Rigorini, la svolta c’è ma non si vede

Rigorini, la svolta c’è ma non si vede© LAPRESSE
Edmondo Pinna
3 min

Sognare non costa nulla. Ognuno di noi ne ha uno, di sogno, in fondo al cuore. Quello alla voce designatore si chiama uniformità di giudizio, che pure detta così lascia il tempo che trova. Perché - e questo è risaputo - non ci saranno mai due episodi uguali, ogni contrasto, ogni contatto, ogni fallo è come il Dna, ognuno è unico, irripetibile e diverso dagli altri. Ma come succede in natura, pur non avendo due esseri identici, esistono forme di vita simili. Ciò che poi li sintetizza e li mette in equilibrio sono le condizioni esterne (leggi, norme, codici). Ecco, la formula potrebbe costituire facilmente il sogno di ogni designatore, al secolo Gianluca Rocchi, prima di lui Rizzoli, Messina, Braschi, Collina. Ognuno di loro ha anelato all’unico obiettivo che tutti inseguono, come fosse il Santo Graal: ad episodi simili (e non uguali), decisioni uguali (e non simili). Funziona così anche all’estero, da Rosetti (Uefa) a Collina (alla Fifa). L’impresa ha dell’impossibile, ma ognuno ci prova inseguendo la sua ricetta. Quest’anno, l’ordine dato da Rocchi, il designatore che piace alla Federcalcio che piace, è stato perentorio: «Non voglio più vedere i rigorini».
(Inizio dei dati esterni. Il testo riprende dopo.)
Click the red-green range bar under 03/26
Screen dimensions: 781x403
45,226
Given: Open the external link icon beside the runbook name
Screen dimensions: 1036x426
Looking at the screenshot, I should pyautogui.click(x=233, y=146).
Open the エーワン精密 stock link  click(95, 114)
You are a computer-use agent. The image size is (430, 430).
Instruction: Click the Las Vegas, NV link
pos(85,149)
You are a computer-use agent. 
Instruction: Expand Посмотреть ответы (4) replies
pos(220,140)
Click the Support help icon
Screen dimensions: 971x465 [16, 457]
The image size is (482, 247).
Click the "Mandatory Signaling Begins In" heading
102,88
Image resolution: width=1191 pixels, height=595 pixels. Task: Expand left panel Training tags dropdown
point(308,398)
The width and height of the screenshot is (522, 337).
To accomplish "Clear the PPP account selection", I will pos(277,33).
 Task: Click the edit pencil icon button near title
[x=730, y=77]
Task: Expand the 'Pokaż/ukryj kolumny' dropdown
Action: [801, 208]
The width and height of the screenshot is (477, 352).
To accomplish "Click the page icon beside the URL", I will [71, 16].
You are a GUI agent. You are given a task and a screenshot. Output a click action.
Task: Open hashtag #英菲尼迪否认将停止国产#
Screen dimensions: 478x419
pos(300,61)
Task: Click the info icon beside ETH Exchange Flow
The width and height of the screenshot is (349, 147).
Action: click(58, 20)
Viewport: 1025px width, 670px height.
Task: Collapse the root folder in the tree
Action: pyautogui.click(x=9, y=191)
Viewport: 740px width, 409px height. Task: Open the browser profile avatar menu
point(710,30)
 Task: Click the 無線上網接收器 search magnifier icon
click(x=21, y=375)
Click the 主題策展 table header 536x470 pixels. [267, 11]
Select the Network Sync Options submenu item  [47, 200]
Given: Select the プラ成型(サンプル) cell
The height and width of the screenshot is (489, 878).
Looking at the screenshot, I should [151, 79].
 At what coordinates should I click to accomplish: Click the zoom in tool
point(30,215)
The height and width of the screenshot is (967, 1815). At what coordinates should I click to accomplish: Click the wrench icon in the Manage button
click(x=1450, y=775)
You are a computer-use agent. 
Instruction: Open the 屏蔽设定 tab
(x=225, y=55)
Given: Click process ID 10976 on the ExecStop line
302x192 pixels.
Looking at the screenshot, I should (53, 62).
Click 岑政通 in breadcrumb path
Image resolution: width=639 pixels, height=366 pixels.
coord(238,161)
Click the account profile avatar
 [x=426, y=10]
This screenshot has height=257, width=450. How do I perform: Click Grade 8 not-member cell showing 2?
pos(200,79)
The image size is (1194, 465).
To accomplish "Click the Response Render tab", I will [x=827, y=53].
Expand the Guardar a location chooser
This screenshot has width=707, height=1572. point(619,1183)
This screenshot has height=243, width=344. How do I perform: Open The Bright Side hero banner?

Stavolta lo ha detto davanti a tutti, non in camera caritatis a qualche amico, così da poter fare dietrofront sulla pubblica piazza. Ebbene, la tendenza, lo sforzo da parte degli arbitri c’è, anche a costo di esagerare (il subentrato Sacchi in Empoli-Fioretina, Haas su Sottil risolto da un improbabile fallo di mano; Prontera in Lecce-Inter, Blin su Dzeko; Aureliano in Samp-Lazio, la pizzicata di Marusic su Quagliarella; Doveri in Fiorentina-Juve, Cuadrado sulla schiena di Sottil; Maresca in Udinese-Roma, Becao su Celik; Sacchi - ancora lui - ieri pomeriggio in Monza-Atalanta, Marin su Malinovskyi). L’immediata conseguenza è l’inibizione di molti VAR (chi interviene più?). Ma poi c’è l’altro piatto della bilancia, con i rigorini dati da Rapuano (in Juve-Sassuolo a Ferragosto, leggero su Vlahovic, magari c’era su Alex Sandro prima), Ghersini (Bologna-Salernitana su Sansone) e poi ancora Marcenaro (Napoli-Lecce su Di Francesco che stiamo ancora guardando le immagini). Il che alimenta il partito dei giocatori che, incuranti delle avvertenze e delle modalità d’uso, continuano a provarci. Infine c’è l’eccezione che conferma la regola: il braccio largo di Mario Rui su Lazzari doveva essere sanzionato con il rigore. Sia esso simile o uguale a qualcos’altro.